IoT alarms, running on low-power wide-area (LPWA) networks, are just the ticket. Sigfox says its LPWA network was “built for this type of alarm application.” They are cheap, plug-and-play devices, that can be installed everywhere, or moved around according to thieves’ latest predilections.

He installs three wireless alarms along the irrigation system for $45 per month, or $540 for the year. It’s the kind of expense a dairy farmer can absorb, says Sigfox.

4 | SMALL JOB SITES

Power tools and materials are easy to steal and easy to sell. Unlike large construction companies, contractors often don’t have the resources to invest in major security systems. Thieves know this. Temporary job sites are easy targets.

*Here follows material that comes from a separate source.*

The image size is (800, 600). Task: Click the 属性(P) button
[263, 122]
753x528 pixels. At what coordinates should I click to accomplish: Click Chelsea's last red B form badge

One small construction company, specialising in town houses, is robbed of thousand dollars in materials, says Sigfox. Again, budgets are tight, and the cost of replacing everything is hard to bear. But this firm is on the clock, too, and the theft will put back their next job.

Most security systems are costly, however. Most projects last only a few months; equipping each job site with a security system does not make sense. IoT alarms, running on low-power wide-area (LPWA) networks, are just the ticket. Sigfox says its LPWA network was “built for this type of alarm application.”

This contractor pays $15 per month for an alarm at the entrance. That’s $60 for a four month work contract and the system is live in five minutes. It can also be moved to the next job, like a regular part of his stock-in-trade.

5 | LARGE JOB SITES

A contractor on a large work site has installed an alarm, running on Sigfox’s low-power wide-area (LPWA) network. It was “built for this type of alarm application,” says Sigfox. He leaves town for a few days, when gets an alert on his mobile app in the middle of about suspicious activity at the job site.

The alarm system knows the difference between humans and animals; this notification should be taken seriously, says Sigfox. He calls the police. They head out to the jobsite and catch two thieves making off with a spool of copper wire and a few drills.

The police also find a GSM jammer in the thieves’ van; it didn’t do the thieves any good, however. LPWA alarms aren’t connected to Wi-Fi like most security systems. The thieves were caught in the act. For less than $0.50 per day, the contractor saved his company time and money.